The vision was to turn the property into a tavern and arboretum. There were also plans to offer scholarships to minority students. However, Brown failed to repay a loan from the former owners, and the property was posted for auction in 2023. The state shut down Brown’s nonprofit that same year after alleging he misled donors by soliciting contributions under the pretense that the nonprofit was financially stable when it faced thousands of dollars in debt and a foreclosure lawsuit. As a result, Brown is permanently banned from soliciting charitable donations in Maryland.
Sam Asgari, a Potomac-based real-estate investor, and his wife bought the historic Gambrills property for $915,000 in January 2024 in hopes of “restoring it to its former glory.” Asgari told the Capital Gazette in January he hoped to explore the possibility of using the site as a country inn or wedding hall and opening a museum dedicated to those who were enslaved at Whites Hall. In September, he said that the house was headed toward either demolition or collapse if it didn’t receive a major cash infusion. The same month, he listed the house for a little over $1 million but says the house is “not on the market anymore.”

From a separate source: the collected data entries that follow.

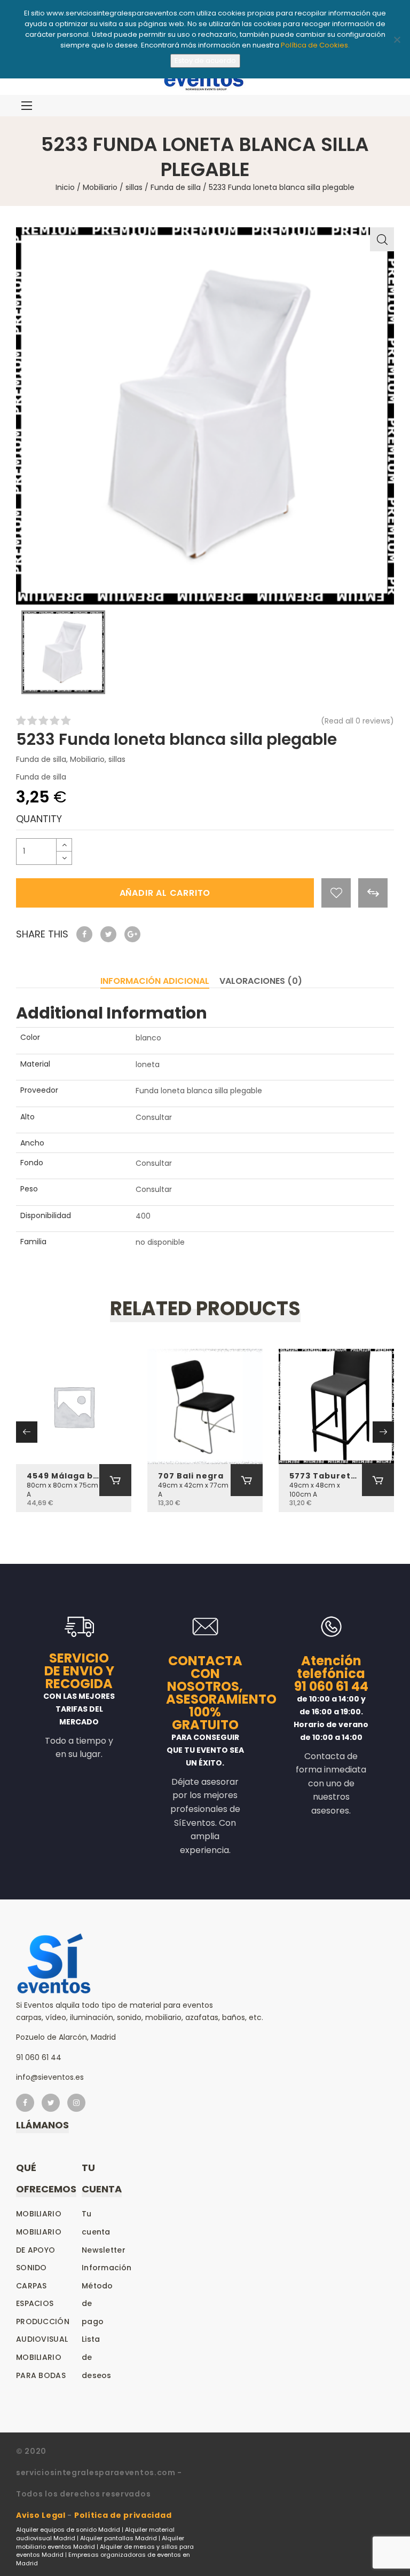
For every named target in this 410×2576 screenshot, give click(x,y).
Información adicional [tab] (154, 981)
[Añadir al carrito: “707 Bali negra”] (247, 1480)
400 (143, 1216)
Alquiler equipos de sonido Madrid (68, 2529)
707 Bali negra (191, 1475)
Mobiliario (100, 187)
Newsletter (103, 2250)
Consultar (154, 1117)
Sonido (31, 2267)
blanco (148, 1037)
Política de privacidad (122, 2515)
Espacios (34, 2303)
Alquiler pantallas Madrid (118, 2538)
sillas (134, 187)
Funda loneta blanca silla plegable (199, 1090)
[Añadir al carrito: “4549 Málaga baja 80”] (115, 1480)
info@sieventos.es (50, 2077)
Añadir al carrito (165, 893)
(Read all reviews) (357, 720)
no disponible (160, 1242)
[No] (396, 39)
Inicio (65, 187)
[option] (205, 416)
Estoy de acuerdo (205, 60)
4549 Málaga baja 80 (63, 1475)
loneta (148, 1064)
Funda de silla (176, 187)
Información (106, 2267)
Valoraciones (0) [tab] (260, 981)
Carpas (31, 2285)
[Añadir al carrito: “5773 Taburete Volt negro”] (378, 1480)
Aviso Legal (41, 2515)
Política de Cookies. (315, 45)
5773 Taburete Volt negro (325, 1475)
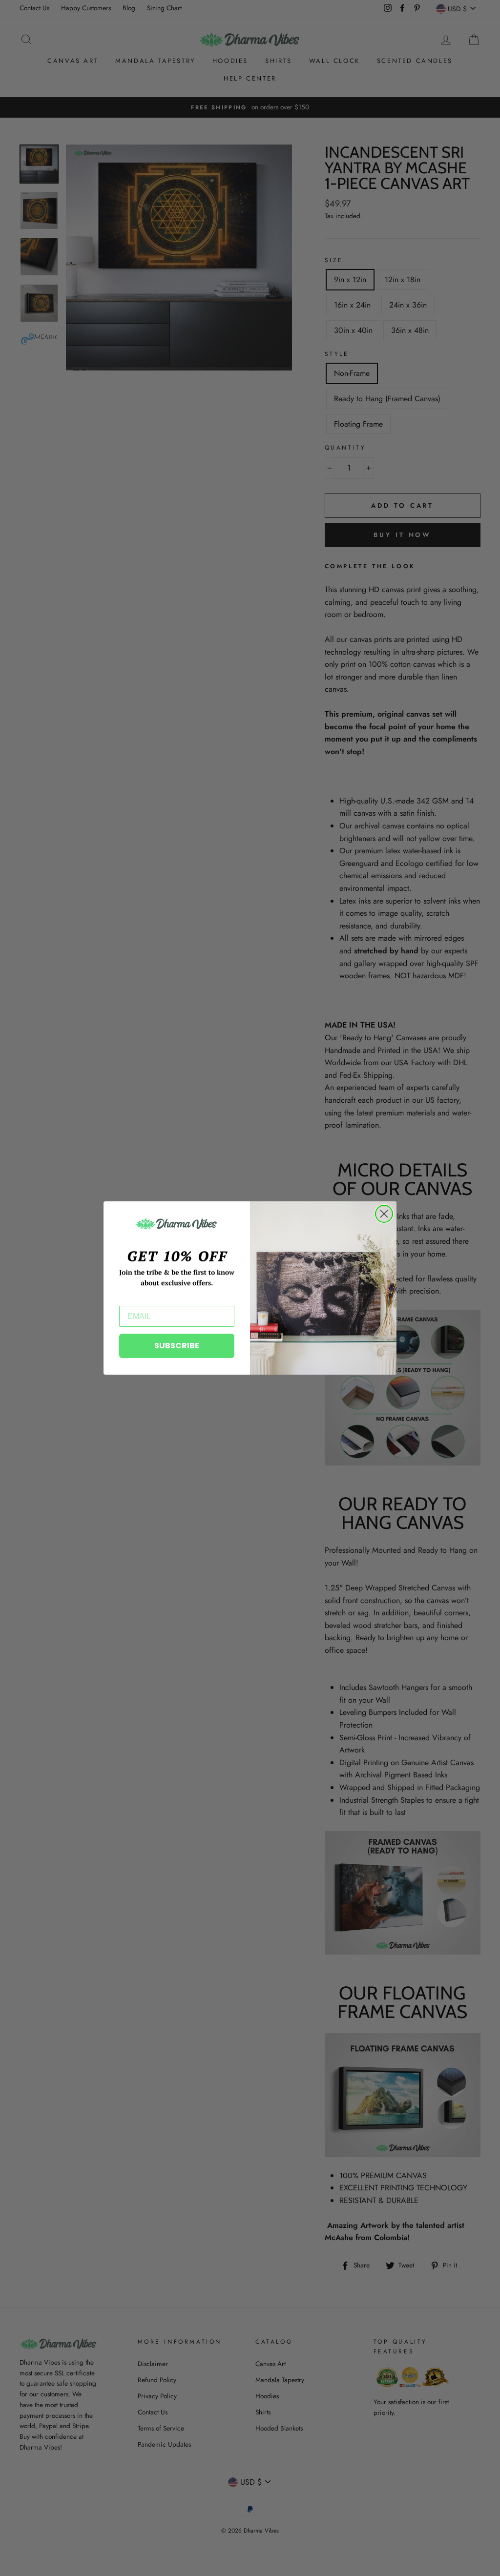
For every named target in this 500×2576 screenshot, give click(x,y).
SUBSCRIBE (176, 1345)
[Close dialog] (384, 1213)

“We’re not contemplating demolition [of the] property unless the property is in extremely bad shape. I mean, it’s in disrepair right now, but it’s not in that condition that will fall right now,” he said in a phone interview Tuesday.
Since then, the house has remained unchanged and Asgari says he’s “not interested” in selling the home to Bailey’s nonprofit due to Bailey’s brief time as the chair of Brown’s nonprofit.
“The prior nonprofit foundation members claim they had no idea what’s going on with Bob Brown, and he did all those things by himself alone. Now that’s not what I believe,” he said.
It is unclear what Asgari has planned for the property. He wants to sell to Anne Arundel County; however, he said there has been no interest so far. Anne Arundel County does not plan to purchase the property, said Renesha Alphonso, spokesperson for the county.
“I would hope that [Asgari] comes to the understanding of what we’re trying to do to save and restore the house for the community,” Bailey said.